The Indian bullion market witnessed a historic Gold and Silver price crash as prices on the Multi Commodity Exchange (MCX) plummeted by 9% on Sunday. This massive sell-off, occurring just hours before the Union Budget 2026, has sent shockwaves through the jewellery trade and left investors questioning if this is a buying opportunity or a systemic decline.
The ongoing turmoil in the precious metals segment has intensified following a brutal two-day global sell-off. While gold fell by ₹13,711 to settle at ₹1,38,634 per ten grams, silver saw an even more aggressive decline, dropping ₹26,273 to reach ₹2,65,652 per kilogram. This downward spiral follows a volatile Friday where global spot markets saw gold’s biggest single-session drop since the early 1980s.
The Budget 2026 Connection and Duty Speculation
A significant factor behind the domestic Gold and Silver price crash is the mounting speculation regarding the Union Budget. Market participants are betting on a potential cut in bullion import duty by Finance Minister Nirmala Sitharaman. Currently, the total tax load stands at approximately 9%, comprising 6% basic customs duty and 3% GST.

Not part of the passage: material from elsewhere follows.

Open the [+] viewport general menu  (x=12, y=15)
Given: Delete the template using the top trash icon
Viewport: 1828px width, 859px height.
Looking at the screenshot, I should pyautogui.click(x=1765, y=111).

There is widespread chatter that the government might slash the basic customs duty from 6% to 4%. If such a move is announced, domestic prices could see a further correction of ₹2,000 to ₹3,000 per ten grams for gold, provided global rates remain stable. This anticipation has led many buyers to stay on the sidelines, further exacerbating the price drop.
Global Triggers: The ‘Trump Factor’ and the Fed
The roots of this crash extend far beyond Indian borders. Analysts point toward the political landscape in the United States as a primary catalyst. Reports suggesting that President-elect Donald Trump might pick a hawkish Federal Reserve Chair have strengthened the US Dollar. Since precious metals are priced in dollars, a stronger greenback invariably makes gold and silver more expensive for holders of other currencies, leading to a massive liquidation.
Furthermore, the collapse in Gold and Silver ETFs (Exchange Traded Funds) suggests significant profit-taking. After hitting record highs recently, institutional investors are rebalancing their portfolios amid fears of sustained higher interest rates in the US, which diminishes the appeal of non-yielding assets like bullion.
Silver: The Center of the Volatility Storm
While gold’s fall was historic, silver remains the more volatile of the two. On Friday, silver prices crashed as much as 37% intraday. Beyond its status as a safe-haven asset, silver’s value is heavily tied to its industrial applications in solar energy, electronics, and manufacturing.
Experts from PL Wealth suggest that while the current correction is violent, it is consistent with silver’s historical volatility of 25-35%. The firm noted that the year-long rally in silver had left the metal overbought, making a sharp correction inevitable once the global sentiment shifted.
Impact on Jewellers and Investors
The timing of this Gold and Silver price crash has put Indian jewellers in a difficult position. While a price correction usually boosts retail demand, the extreme volatility has created a sense of fear among consumers. Jewellers are hopeful that a duty cut in the Budget will provide the necessary clarity to revive festive and wedding season buying.
For investors, the advice remains cautious. Financial consultancies like Choice Wealth have urged individuals to avoid emotional selling. They recommend a “staggered entry” approach—buying in small increments—rather than making lump-sum investments during such high-velocity price movements.
The Policy Tug-of-War
The government faces a delicate balancing act in the upcoming Budget. A duty cut would satisfy the jewellery lobby and potentially reduce smuggling, but it also risks a surge in imports, which could widen the current account deficit and put pressure on the Indian Rupee. This policy uncertainty is contributing to the “violent gap down” seen on the MCX.